According to the Bangladeshi newspaper The Daily Observer, the meeting was initially scheduled to involve a Malaysian delegation led by Human Resource Minister M Kulasegaran.
The minister was reportedly due to meet with Bangladesh's Expatriate Welfare and Overseas Employment Minister Imran Ahmed and continue discussions to lift Malaysia's moratorium on recruitment of migrant workers from Bangladesh.
A source from the Human Resource Ministry confirmed to Malaysiakini that the meeting in Dhaka had been postponed.
"I can only verify the meeting in Dhaka had been postponed," said the source when contacted for comments on The Daily Observer's report.
The Daily Observer also reported that Imran and a five-member delegation from Bangladesh were supposed to have met Kulasegaran in Putrajaya yesterday.
However, when contacted, an aide to Kulasegaran told Malaysiakini that no such meeting had taken place.
"No date yet," said the aide when quizzed on the next scheduled round of bilateral discussions.
A labour officer at the Bangladeshi High Commission in Kuala Lumpur separately confirmed that Imran and his delegation were not currently in Malaysia.
The reasons for the postponement of the JWG meeting are unclear.
It is understood that the next bilateral meeting will finalise the draft of a new Malaysia-Bangladesh Memorandum of Understanding to be signed at a later date.

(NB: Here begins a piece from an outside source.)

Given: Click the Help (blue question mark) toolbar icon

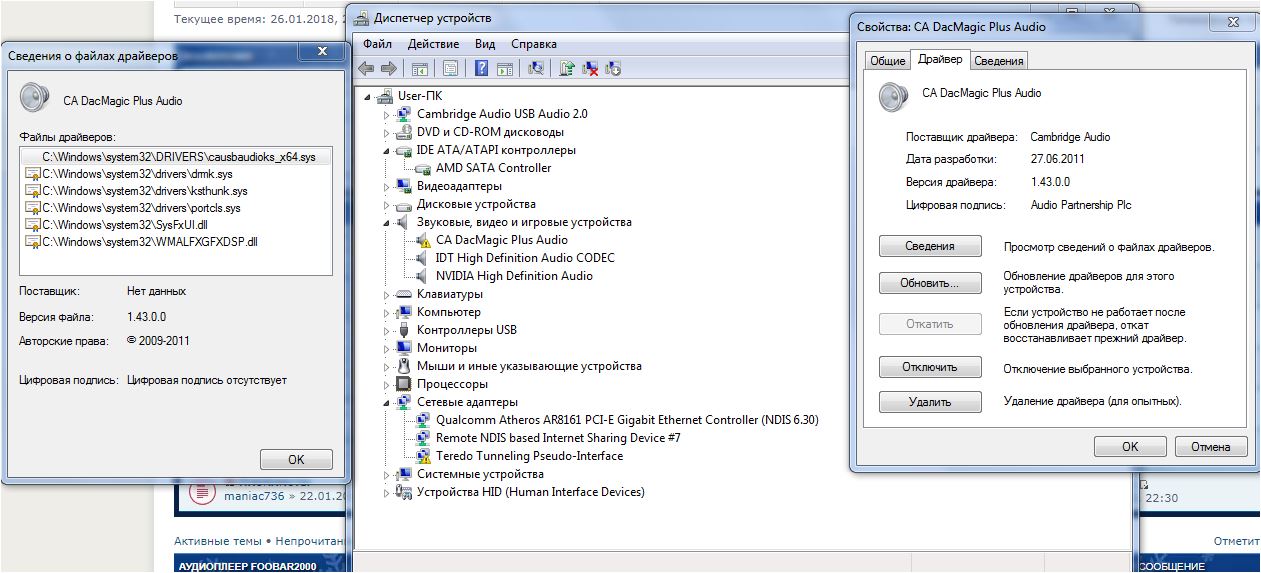Looking at the screenshot, I should pyautogui.click(x=481, y=69).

"Once the agreement is signed and the necessary mechanisms are finalised, Bangladesh will start sending workers following the requirements.
"We will send workers, skilled, semi-skilled and professional, following their (Malaysia's) demands," said Imran as quoted by the Daily Observer's report.
In July, Imran, who was on a three-day working visit to Malaysia, said Bangladesh had expected to reach an agreement on a new recruitment mechanism last month.
On September 1 last year, Putrajaya suspended the Foreign Worker Application System (SPPA) for Bangladeshi workers which only allowed the recruitment process to be carried out by 10 selected agencies.
The previous system saw Bangladeshi workers apparently having to fork out an up to RM20,000 processing fee per person to agents to facilitate work permit approvals and other arrangements to work in Malaysia.
In a special report series earlier this month, Malaysiakini together with Bangladesh media Kaler Kantho had exposed how Bangladesh workers continued to be trapped in slave-like conditions despite seemingly tight regulations.
Exploited by their employers, many Bangladeshi workers who enter the country legally end up fleeing and becoming undocumented - a prime target for crime syndicates acting as purported 'legalisation agents'.